Welcome to PhD-seminar May 2025
2025-04-24
When? Friday May 16th 14-16
Where? Onsite: D2272 at Linnaeus University in Växjö and online
Registration: Please sign up for the PhD-seminar via this link https://forms.gle/DKAh2iCN5EGEth9F6 by May 14th (especially important if you plan on attending onsite so we have fika for everyone)
Agenda
14.00-14.10 Welcome and practical information from Welf Löwe
14.10-14.55 Presentation and discussion: Secure On-Premises Deployment of Large Language Models for Enhanced Patent Drafting – Homam Mawaldi, AWA
14.55 – 15.05 Coffee break
15.05 – 15.50 Presentation and discussion: Enhancing E-commerce Personalization with a Hybrid Recommendation and Advanced Search System – Kailash Chowdary Bodduluri, Enode
15.50 -16.00 Sum up and plan for our seminars in June
Abstracts
Secure On-Premises Deployment of Large Language Models for Enhanced Patent Drafting – Homam Mawaldi, AWA
Patent drafting is a complex and high-stakes process for securing intellectual property rights. During the patent prosecution phase, maintaining confidentiality is crucial, which makes cloud-based third-party services inadequate. This study explores the feasibility of AWACopilot, a secure, on-premise solution comprising a web service that leverages open-source large language models (LLMs) to assist patent attorneys in the intricate patent application drafting process. AWACopilot generates key patent sections such as background, abstract, detailed description, etc., from human-crafted claims, addressing the data security risks posed by cloud-based AI services. Its modular architecture enables customization and adaptability to different patent tasks. Although challenges remain—including reliance on LLM capabilities and the need for rigorous content verification—this study demonstrates the potential for secure, AI-driven solutions to enhance patent drafting workflows.

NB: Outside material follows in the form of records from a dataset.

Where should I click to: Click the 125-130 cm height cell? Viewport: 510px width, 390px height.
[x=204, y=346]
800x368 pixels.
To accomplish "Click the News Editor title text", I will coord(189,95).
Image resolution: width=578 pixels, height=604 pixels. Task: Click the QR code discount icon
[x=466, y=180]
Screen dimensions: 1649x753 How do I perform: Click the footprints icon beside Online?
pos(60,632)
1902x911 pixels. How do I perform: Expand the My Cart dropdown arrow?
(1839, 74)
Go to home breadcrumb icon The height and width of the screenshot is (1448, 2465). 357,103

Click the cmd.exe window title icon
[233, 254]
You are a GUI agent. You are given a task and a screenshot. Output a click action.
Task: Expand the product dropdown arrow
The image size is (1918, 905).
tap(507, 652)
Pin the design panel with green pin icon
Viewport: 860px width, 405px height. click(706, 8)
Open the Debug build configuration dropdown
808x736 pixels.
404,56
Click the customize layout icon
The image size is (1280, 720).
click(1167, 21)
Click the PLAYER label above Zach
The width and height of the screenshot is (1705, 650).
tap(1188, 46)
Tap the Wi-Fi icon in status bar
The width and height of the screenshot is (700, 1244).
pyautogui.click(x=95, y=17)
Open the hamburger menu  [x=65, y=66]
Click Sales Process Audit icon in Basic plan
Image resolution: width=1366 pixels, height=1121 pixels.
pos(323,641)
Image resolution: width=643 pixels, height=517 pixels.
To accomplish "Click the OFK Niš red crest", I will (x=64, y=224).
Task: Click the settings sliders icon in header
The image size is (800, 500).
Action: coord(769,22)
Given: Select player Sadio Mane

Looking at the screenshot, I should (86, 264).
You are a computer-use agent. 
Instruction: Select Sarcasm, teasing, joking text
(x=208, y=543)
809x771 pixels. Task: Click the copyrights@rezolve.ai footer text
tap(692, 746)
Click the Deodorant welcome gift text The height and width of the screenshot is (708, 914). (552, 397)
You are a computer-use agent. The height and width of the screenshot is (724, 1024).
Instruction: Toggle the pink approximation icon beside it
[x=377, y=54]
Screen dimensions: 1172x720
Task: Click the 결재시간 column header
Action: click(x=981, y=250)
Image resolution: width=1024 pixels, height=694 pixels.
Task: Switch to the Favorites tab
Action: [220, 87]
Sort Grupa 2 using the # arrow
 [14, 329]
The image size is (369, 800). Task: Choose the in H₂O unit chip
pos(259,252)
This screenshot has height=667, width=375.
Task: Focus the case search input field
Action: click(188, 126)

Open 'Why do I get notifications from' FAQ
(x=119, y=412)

Enhancing E-commerce Personalization with a Hybrid Recommendation and Advanced Search System – Kailash Chowdary Bodduluri, Enode
In the evolving landscape of e-commerce, personalizing user experience through recommendation systems has become a way to boost user satisfaction and engagement. However, small-scale e-commerce platforms struggle with significant challenges, including data sparsity and user anonymity. These issues make it hard to effectively implement recommendation systems, resulting in difficulty in recommending the right products to users. This study introduces an innovative Hybrid Recommendation System (HRS) to address challenges in e-commerce personalization caused by data sparsity and user anonymity. By blending multiple dimensions of the data into one unified system for producing recommendations, this system represents a notable advancement in achieving personalized user experiences in the context of limited data. In addition to the recommendation system, we have also developed an effective search feature with capability of leveraging fuzzy matching, TF-IDF vectorization, and a Swedish language synonym model for query expansion. Our current research focuses on integrating these two independent systems—recommendations and search—to address their individual limitations and create a unified discovery ecosystem. By combining explicit search behaviors with implicit user preferences and exploring technologies such as large language models and sequential recommendation frameworks, we aim to further improve and optimize product discovery in data-sparse environments.